By Amy Eiges
This is not the blog post I intended to sit down and write this week, but circumstances change, so…. here goes.
On Friday I purchased a pair of pants that is the size I said I’d be satisfied with when I started keto 3 1/2 years ago. Ten sizes down from my largest and one size down since February (something I am particularly proud of given quarantine and the challenges/stresses faced).
Also? I got on my home scale and it was up 10 pounds.
Rationally, I know I didn’t actually gain 10 pounds of real weight — but no matter, it threw me into a full-on tear-filled tailspin. (And for full disclosure since I don’t fully trust myself and because of the great and humiliating peanut-butter debacle I admitted to in last week’s Group Coaching call, I have the body comp scale in Dr. Tro’s office to verify this… plus the new clothing.)
I have lost 180 pounds, even with this 10-pound hit. I am nearly half the person I used to be. My life and health have improved in ways I cannot begin to express and yet… still… it is that number on the scale that I obsess about constantly.
There have been many times throughout this weight-loss journey that I have had 5 to 10-pound gains, both “deserved” and undeserved, and all of them felt like a kick in the gut. Each time it happens is incredibly painful, and this time was no exception. What usually makes the trauma worse is how they have derailed me and how susceptible I am to the whims of that evil metal box.
As a health coach, I regularly work with clients who feel similarly, for whom the scale might not show their efforts. Instead of using it as an educational tool and motivation to change things up it is often seen as a reason to throw it all out the window. We let the scale dictate the kind of day we are going to have, the mood we are in, how we judge our worth and our merits. And our next meal.

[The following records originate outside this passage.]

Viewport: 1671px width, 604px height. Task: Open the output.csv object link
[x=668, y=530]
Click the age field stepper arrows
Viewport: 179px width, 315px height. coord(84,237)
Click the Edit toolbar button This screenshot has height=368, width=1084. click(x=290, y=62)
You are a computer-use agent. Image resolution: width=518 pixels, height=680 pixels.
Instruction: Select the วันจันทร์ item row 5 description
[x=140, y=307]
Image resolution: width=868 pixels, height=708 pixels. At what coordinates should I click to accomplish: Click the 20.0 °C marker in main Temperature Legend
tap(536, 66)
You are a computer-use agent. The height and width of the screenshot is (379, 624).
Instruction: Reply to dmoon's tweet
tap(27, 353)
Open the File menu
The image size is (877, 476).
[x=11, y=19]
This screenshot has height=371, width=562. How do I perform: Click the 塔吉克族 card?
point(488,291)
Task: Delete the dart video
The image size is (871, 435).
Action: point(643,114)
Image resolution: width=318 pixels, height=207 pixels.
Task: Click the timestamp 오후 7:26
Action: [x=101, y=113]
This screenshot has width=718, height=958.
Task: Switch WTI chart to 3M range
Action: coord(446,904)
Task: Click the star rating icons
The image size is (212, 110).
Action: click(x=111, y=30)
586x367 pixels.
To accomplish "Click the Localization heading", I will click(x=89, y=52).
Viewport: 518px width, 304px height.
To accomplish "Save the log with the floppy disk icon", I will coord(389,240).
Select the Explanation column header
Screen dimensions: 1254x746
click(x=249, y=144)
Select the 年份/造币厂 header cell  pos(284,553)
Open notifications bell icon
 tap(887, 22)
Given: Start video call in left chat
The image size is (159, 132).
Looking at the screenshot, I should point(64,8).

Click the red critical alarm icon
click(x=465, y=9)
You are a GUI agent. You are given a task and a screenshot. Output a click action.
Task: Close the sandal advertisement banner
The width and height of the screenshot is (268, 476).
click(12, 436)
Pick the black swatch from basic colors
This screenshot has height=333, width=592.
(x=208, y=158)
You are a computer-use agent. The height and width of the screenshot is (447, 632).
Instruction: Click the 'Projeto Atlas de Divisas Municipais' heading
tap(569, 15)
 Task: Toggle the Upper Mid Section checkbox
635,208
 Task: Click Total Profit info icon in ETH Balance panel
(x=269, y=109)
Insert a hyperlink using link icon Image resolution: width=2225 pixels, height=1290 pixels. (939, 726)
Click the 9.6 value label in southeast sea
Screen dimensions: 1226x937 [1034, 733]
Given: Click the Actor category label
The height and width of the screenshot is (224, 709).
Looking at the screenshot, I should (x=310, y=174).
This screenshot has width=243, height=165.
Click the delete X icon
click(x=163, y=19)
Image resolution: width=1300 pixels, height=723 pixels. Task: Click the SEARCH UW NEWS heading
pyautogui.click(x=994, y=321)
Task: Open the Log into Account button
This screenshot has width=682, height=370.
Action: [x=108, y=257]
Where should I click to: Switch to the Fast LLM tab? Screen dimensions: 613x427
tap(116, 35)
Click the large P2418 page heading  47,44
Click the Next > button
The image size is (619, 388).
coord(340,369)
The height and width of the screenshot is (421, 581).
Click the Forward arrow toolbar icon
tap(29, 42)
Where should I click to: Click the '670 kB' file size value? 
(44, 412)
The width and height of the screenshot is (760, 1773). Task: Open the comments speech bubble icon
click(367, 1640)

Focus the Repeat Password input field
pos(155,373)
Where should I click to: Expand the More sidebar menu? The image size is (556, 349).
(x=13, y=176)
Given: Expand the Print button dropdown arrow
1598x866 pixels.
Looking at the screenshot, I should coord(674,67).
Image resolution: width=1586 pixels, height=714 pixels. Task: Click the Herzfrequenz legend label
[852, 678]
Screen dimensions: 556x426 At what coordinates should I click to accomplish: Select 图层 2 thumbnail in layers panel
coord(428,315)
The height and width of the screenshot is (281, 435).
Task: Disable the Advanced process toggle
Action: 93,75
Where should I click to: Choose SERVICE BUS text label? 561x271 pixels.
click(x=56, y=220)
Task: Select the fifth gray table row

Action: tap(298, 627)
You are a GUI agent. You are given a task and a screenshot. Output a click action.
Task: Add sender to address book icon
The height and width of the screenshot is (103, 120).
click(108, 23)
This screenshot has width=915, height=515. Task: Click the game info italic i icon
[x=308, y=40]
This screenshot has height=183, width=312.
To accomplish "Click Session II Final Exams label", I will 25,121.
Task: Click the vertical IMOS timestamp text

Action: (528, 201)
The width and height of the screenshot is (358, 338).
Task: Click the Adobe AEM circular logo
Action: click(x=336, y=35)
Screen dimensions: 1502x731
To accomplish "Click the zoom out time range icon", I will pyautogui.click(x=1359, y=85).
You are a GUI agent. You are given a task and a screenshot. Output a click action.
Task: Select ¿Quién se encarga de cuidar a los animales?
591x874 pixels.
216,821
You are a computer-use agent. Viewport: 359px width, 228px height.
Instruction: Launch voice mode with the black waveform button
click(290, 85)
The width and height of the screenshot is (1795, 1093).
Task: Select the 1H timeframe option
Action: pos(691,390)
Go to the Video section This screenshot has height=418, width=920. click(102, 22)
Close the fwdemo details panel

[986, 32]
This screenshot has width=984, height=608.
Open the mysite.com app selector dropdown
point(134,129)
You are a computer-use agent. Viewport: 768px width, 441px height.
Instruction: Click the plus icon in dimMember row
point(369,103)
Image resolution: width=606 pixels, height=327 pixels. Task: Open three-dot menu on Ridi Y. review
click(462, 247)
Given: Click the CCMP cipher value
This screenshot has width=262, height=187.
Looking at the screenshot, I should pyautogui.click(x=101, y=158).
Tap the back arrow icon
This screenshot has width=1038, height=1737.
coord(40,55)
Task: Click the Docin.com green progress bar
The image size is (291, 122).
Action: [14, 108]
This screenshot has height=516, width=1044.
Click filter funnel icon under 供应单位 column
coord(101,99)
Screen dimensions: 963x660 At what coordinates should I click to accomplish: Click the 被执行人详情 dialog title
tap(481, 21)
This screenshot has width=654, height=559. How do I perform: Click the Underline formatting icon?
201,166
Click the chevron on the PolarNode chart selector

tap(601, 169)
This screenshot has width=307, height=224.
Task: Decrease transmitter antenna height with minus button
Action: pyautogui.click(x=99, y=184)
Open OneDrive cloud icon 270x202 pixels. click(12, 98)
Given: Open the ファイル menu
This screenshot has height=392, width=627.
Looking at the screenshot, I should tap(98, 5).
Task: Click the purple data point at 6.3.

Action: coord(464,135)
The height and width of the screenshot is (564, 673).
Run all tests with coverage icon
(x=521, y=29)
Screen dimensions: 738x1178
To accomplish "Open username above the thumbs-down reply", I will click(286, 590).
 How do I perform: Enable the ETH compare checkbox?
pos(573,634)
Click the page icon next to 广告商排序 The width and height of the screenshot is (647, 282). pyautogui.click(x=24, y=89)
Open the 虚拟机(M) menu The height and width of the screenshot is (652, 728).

When I saw that number yesterday my mind went to a really dark and ugly place. And there was A LOT of swearing because, as my mother used to say, I have a mouth like a NYC cabdriver. (You don’t want to see the texts I sent fellow health coach and all around great-sport Brian Wiley 🤬🤭 yesterday morning.)
The first thing I thought: F-it…what’s the point? I am just gonna eat ALL the things today. And then I started googling other diets because clearly low carb is not working for me (and I may or may not have cursed Dr. Tro’s name). Then I reversed course and planned a super long fast, followed by carnivore and doubling my workouts.
My head was all over the diet-map, but crappy food was first on the agenda. My inner food-addict was gonna get to eat because it wanted to be heard. “See, I told you this keto nonsense is BS… see? Now do you believe me? Here, have this box of cookies.”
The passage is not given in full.